A Justiça Federal da 1ª Vara de Corumbá condenou a empresa Socal S/A Mineração e Intercâmbio Comercial e Industrial ao pagamento de R$ 1,8 milhão por danos morais coletivos, em decisão proferida na semana passada, e determinou a execução de medidas de recuperação das áreas degradadas.

No conjunto da sentença a magistrada aponta que a Socal, apesar de possuir licença apenas para manutenção de máquinas, promoveu extração mineral sem autorização, desmatou áreas e descumpriu ordens judiciais e embargos administrativos ao longo de fiscalizações que duraram cerca de uma década.

A Polícia Federal atestou o desmatamento de 49,784 hectares de vegetação nativa em março de 2015 na área denominada Bocaina, na estrada do Jacadigo em Corumbá, e os autos registram que o corte ocorreu entre abril de 2011 e novembro de 2013 sem licença ambiental, enquanto o Ibama constatou em 2018 o desmatamento de 21 hectares na Fazenda Bocaina II também sem autorização da autoridade ambiental.

O Ministério Público Federal abriu o processo em 2018 e determinou o embargo de qualquer atividade mineradora, permitindo apenas a manutenção de máquinas, mas a juíza Sabrina Gressler Borges relatou descumprimentos reiterados das ordens judiciais.

“As vistorias constataram escavação de grande barramento próximo à Baía do Jacadigo, em área de preservação permanente, com supressão vegetal”.

Na decisão a magistrada afirma que os danos ambientais estão documentados por provas públicas com presunção de veracidade e que os réus não apresentaram contestação técnica capaz de afastar os laudos dos órgãos ambientais, havendo supressão de vegetação nativa, instalação de estruturas sem autorização e descumprimento de embargos.

A defesa apresentou laudo técnico elaborado por consultoria, mas o material foi considerado insuficiente para comprovar inocência ou refutar os levantamentos oficiais, e a alegação de ação humana anterior foi aceita apenas em relação à Fazenda Bocaina I. “onde se concentra o dano mais grave”.

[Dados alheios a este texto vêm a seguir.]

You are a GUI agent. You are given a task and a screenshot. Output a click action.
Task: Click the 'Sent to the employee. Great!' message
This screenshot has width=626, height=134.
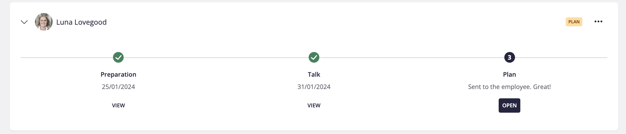click(509, 87)
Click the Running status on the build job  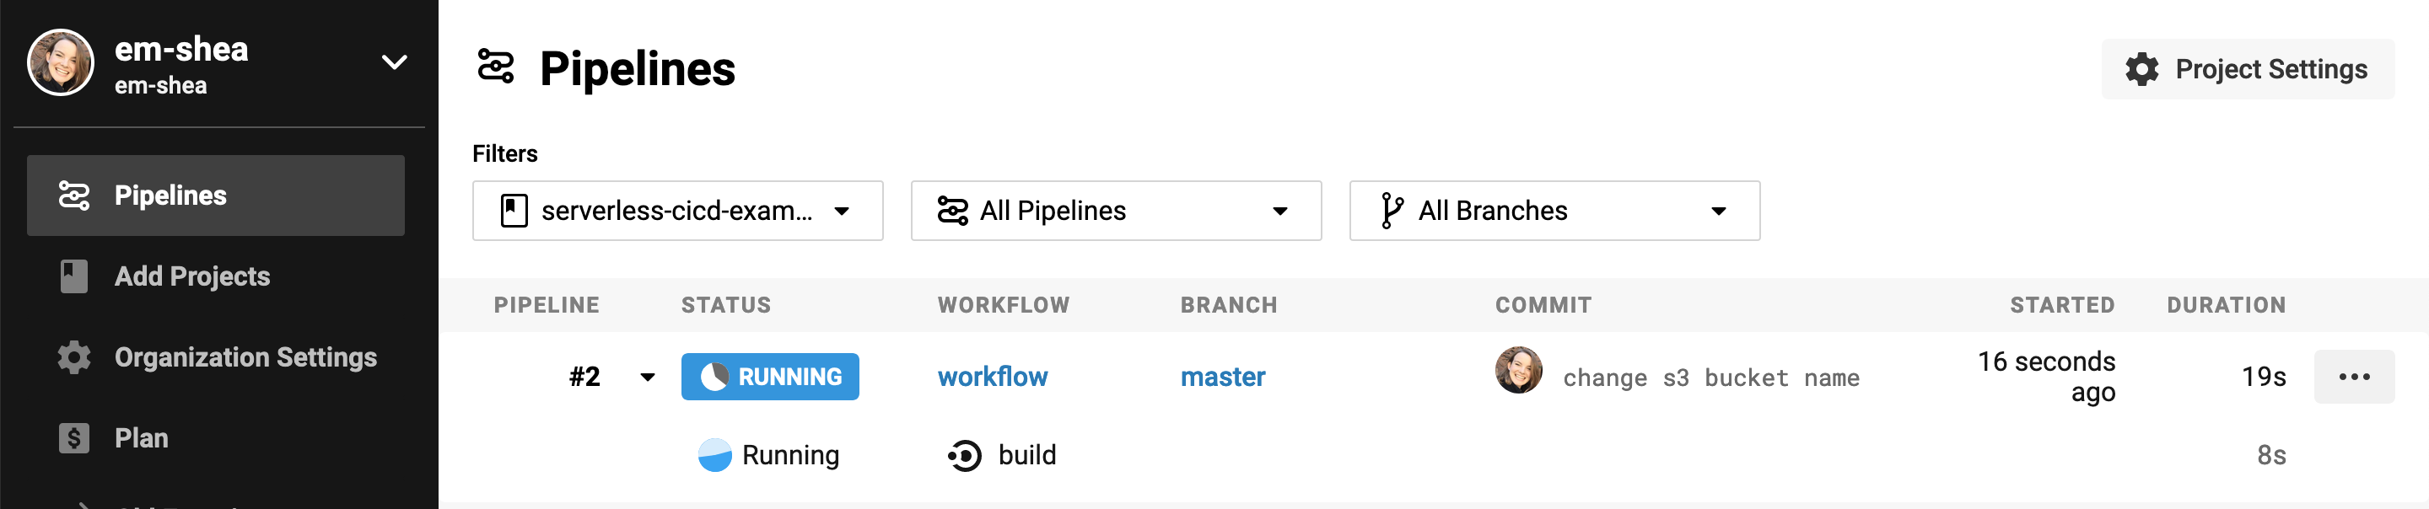768,454
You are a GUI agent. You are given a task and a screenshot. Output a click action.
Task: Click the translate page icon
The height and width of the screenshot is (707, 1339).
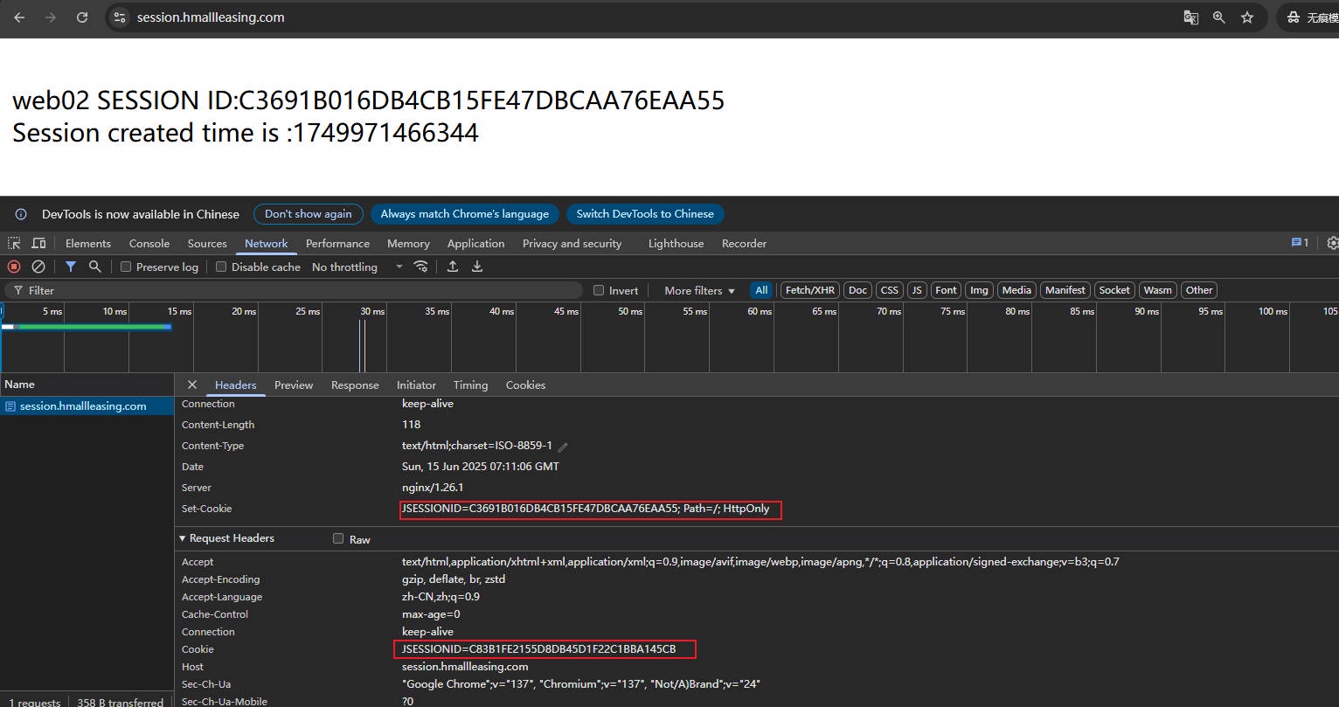[1190, 17]
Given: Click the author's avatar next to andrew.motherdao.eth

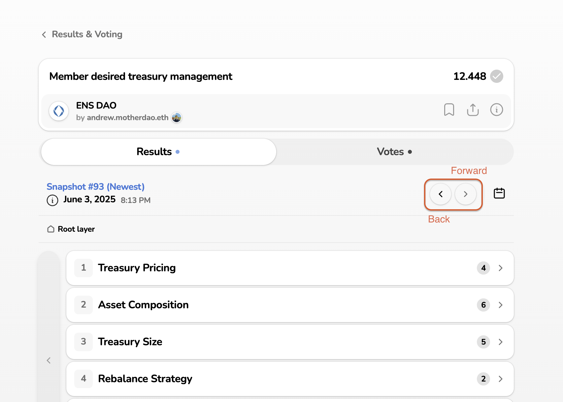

A condenação inclui a obrigação de executar o Prad Plano de Recuperação de Áreas Degradadas com submissão ao Imasul Instituto de Meio Ambiente de Mato Grosso do Sul, e o valor de R$ 1,8 milhão foi fixado levando em conta o impacto ao bioma Pantanal e o descumprimento doloso de decisões judiciais.

O entendimento do Tribunal Regional Federal da 3ª Região foi citado pela juíza ao classificar a conduta dos réus como de “escancarada má fé”.

Ficou autorizada apenas a atividade de conservação e reparação de veículos na filial em Corumbá, sendo vedadas novas intervenções no meio ambiente, e mantida multa de R$ 15 mil para cada 10 metros quadrados degradados em caso de descumprimento.

O processo também registra que o fato de haver licenciamento posterior ou pagamentos feitos não afasta a obrigação de reparação integral das infrações ocorridas.

Entre os sócios da Socal figura José João Abdalla Filho conhecido como Juca Abdalla banqueiro e um dos maiores investidores do país e esta não é a primeira condenação envolvendo empresas do grupo; em ação anterior a NPM Navegação Porto Morrinho foi condenada a pagar R$ 1,2 milhão por dano ambiental no Pantanal.